The Obama administration has come under increasing criticism by human rights groups and some members of Congress for providing Saudi Arabia with weapons and logistical and intelligence support for the bombing campaign in Yemen. White House officials have emphasized that the U.S. does not make targeting decisions ― but U.S. assistance has undoubtedly enabled Saudi slaughter of civilians.
The White House has been hesitant to condemn Saudi Arabia’s actions in Yemen, but there have been indications of growing discomfort with continuing to support the war. Reuters reported in August that the U.S. was downsizing the number of military personnel and other staffers who were assigned to coordinating the air campaign with Riyadh.

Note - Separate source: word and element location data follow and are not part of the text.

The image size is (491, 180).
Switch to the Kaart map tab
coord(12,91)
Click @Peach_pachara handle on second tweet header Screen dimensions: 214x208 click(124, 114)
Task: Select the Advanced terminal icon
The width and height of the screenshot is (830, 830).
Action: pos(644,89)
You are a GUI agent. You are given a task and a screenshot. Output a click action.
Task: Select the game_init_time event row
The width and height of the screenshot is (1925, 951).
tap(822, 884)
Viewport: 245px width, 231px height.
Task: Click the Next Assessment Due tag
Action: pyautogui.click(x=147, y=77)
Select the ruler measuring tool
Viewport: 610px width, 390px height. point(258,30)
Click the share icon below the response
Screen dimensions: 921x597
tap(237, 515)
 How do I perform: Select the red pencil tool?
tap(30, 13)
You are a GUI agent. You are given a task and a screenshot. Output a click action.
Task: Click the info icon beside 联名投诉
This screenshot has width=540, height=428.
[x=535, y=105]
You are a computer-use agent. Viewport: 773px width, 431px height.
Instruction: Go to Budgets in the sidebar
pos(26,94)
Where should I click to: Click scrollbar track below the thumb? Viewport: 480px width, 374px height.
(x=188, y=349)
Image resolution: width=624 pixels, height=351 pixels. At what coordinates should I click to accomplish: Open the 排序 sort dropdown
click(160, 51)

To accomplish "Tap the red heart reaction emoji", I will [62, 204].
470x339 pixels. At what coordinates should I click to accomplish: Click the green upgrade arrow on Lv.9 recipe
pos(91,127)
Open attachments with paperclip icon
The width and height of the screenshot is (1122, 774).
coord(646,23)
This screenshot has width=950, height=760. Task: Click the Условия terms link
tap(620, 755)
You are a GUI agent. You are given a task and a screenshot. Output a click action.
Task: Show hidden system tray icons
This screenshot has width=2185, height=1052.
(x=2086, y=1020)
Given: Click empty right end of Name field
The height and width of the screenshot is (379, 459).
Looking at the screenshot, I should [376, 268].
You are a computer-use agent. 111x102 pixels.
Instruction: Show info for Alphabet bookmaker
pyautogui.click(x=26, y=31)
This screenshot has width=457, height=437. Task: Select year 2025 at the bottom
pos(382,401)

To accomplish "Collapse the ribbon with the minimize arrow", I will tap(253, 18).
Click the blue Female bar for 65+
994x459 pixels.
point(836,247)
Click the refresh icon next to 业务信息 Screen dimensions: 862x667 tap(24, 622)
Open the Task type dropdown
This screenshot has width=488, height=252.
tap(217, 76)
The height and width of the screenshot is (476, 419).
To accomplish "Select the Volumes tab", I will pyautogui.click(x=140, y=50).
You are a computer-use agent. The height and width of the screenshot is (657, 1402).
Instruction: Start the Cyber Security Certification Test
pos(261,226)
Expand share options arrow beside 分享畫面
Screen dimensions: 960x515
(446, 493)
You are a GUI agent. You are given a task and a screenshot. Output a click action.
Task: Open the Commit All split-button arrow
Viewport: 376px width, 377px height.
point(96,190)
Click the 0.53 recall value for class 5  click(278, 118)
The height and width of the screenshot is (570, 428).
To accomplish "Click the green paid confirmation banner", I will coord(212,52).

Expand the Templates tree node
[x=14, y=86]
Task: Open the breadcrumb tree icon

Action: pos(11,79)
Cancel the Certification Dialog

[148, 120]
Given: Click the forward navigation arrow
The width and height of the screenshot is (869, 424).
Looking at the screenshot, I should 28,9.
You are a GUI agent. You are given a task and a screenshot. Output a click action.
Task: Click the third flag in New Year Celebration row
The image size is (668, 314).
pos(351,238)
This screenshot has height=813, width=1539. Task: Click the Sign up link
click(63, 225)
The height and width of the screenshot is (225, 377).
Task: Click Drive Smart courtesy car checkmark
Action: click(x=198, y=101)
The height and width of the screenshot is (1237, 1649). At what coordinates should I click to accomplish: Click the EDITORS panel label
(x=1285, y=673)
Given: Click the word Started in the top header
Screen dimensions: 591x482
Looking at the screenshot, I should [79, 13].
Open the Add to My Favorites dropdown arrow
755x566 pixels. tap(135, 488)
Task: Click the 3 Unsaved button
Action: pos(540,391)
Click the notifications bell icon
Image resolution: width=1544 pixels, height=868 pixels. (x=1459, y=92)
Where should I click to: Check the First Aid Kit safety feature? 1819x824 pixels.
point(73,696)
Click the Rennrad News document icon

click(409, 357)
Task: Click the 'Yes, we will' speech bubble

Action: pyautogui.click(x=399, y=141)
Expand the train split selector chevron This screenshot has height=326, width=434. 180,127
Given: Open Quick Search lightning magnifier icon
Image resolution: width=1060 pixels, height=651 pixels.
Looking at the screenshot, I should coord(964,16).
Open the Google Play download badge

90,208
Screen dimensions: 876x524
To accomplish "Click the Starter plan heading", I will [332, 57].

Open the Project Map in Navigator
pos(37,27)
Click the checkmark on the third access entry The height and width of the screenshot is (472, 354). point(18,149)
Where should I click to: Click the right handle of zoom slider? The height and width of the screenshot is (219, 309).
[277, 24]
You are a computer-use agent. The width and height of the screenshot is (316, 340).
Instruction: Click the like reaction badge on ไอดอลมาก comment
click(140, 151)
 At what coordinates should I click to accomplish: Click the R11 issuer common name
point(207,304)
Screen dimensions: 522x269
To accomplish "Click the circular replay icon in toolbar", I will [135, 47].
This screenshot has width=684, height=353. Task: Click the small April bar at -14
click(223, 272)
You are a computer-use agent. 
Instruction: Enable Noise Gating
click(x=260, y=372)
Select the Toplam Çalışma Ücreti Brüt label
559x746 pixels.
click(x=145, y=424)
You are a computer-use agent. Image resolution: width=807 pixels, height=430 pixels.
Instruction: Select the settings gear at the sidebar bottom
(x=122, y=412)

And on Saturday, Price said the administration was “deeply disturbed” by reports of the airstrikes on the funeral hall and referred to a “troubling series of attacks striking Yemeni civilians.”
The Saudi-led coalition said in a statement it would investigate the incident with help from the U.S.
The airstrikes targeted a funeral for the father of Galal al-Rawishan, the interior minister who is allied with the Houthis, a rebel group that took over the Yemeni capital of Sanaa last year and is loyal to former President Ali Abdullah Saleh, who was ousted in 2012. The Saudi-led coalition launched its air campaign, ostensibly targeting Houthis, shortly after.
Both sides have been faulted for attacks that kill civilians ― but the United Nations humanitarian coordinator Jamie McGoldrick blamed the Saudi-led coalition for Saturday’s attack. At least 10,000 people have died in the conflict, according to U.N. estimates.
The Saudi-led coalition called the bombing “regrettable and painful” in a statement, but did not directly accept responsibility for the attack.